人的資本経営のベースは「期待」と「機会」と「主体性」
創刊1周年記念特集:大久保 幸夫さんに聞く(2)
株式会社職業能力研究所
代表取締役
大久保 幸夫さん
聞き手 羽生 祥子、石原 直子(「人的資本経営ラボGROWIN’ EGG」編集長・副編集長)
文 米川 青馬
- 前編
- 後編
企業理念やパーパスを、ブレークダウンして部下に伝える人が必要
――キャリアオーナーシップのほかには、何を大事にすべきですか?
大久保:社員一人ひとりへの期待を明確にして、期待する成果を求めつづけること。自ら手を挙げた社員に活躍したり学んだりする機会を与えて、主体的なパフォーマンスアップ・スキルアップの筋道を作ること。この2つが人的資本経営の基本です。つまり、人的資本経営のベースには「期待」と「機会」と「主体性」があるわけです。
その上で、働く個人には、日々の仕事のなかで企業理念やパーパスとつながりを感じてもらうことが肝要です。しかし、企業理念・パーパスは抽象的で、個人の想いとのあいだには相当の距離があります。ですから、社員が自分ひとりの力で、自分の想いと企業理念やパーパスのあいだにつながりをつくるのは極めて難しい。企業理念・パーパスを社員一人ひとりの日常に宿らせるためには、組織内で企業理念・パーパスを何段階にもブレークダウンすることが欠かせません。そうしてはじめて、社員が自分の仕事・想いと企業理念・パーパスを接続できるようになるのです。
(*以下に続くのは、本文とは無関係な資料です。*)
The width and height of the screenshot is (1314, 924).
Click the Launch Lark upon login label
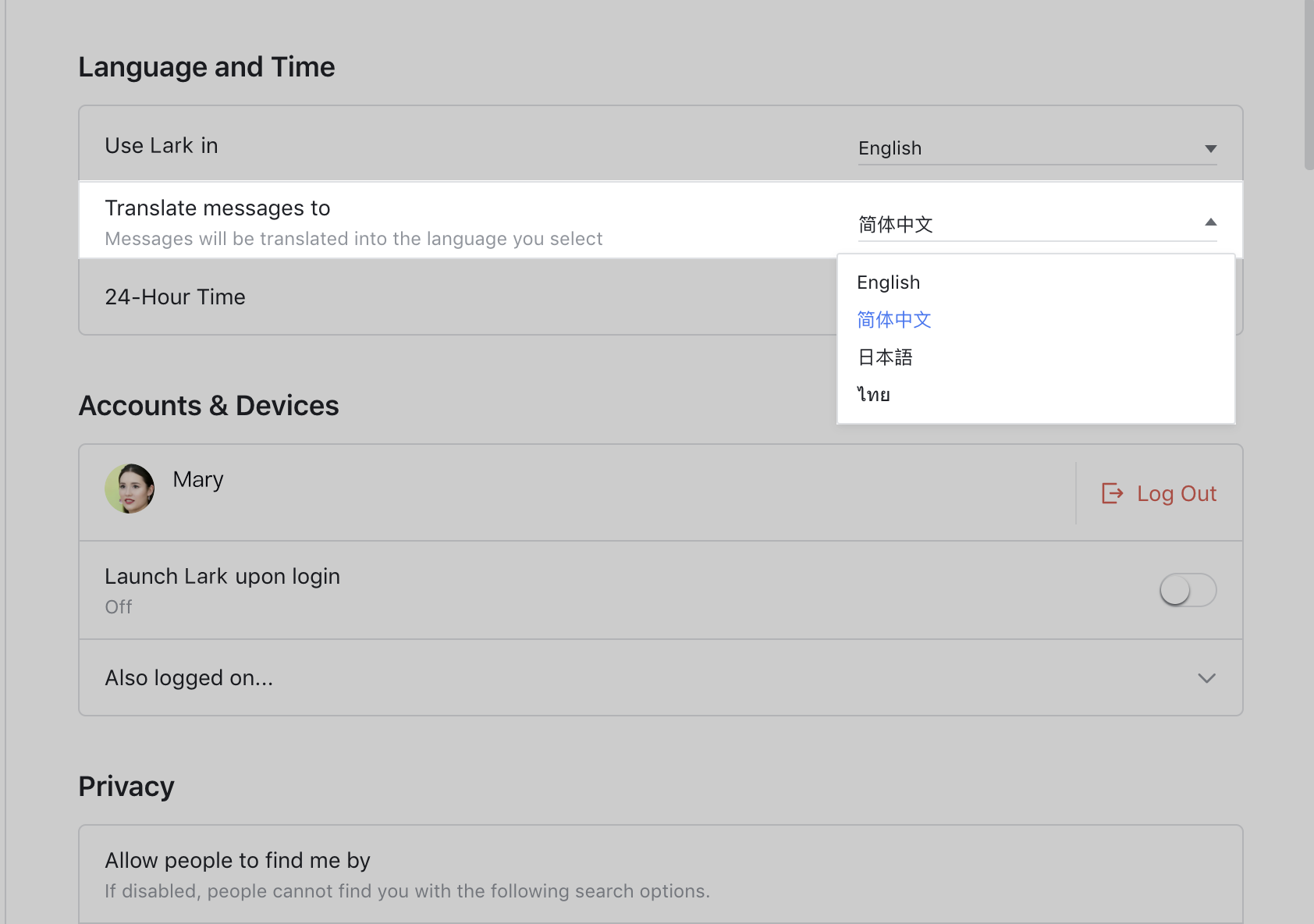point(222,577)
大久保:企業理念やパーパスを一人ひとりの日常に宿らせるのは、人事だけでは不可能です。マネジャーと人事が協力して、企業理念・パーパスをブレークダウンし、かつ部下一人ひとりに寄り添うことが欠かせません。
しかし現状、日本企業には、企業理念・パーパスをブレークダウンして、部下の日常に宿らせるスキルを持ったマネジャーは不足しています。なぜなら、どのマネジャーもそのような経験がなく、訓練も受けてこなかったからです。そして、マネジャーをサポートするHRBP(ヒューマンリソースビジネスパートナー)も育っていないのです。ですが、人的資本経営を現場に導入すると、マネジメントの仕事は根本から一変するのです。人的資本経営を実現する際には、マネジメント育成支援が絶対に欠かせません。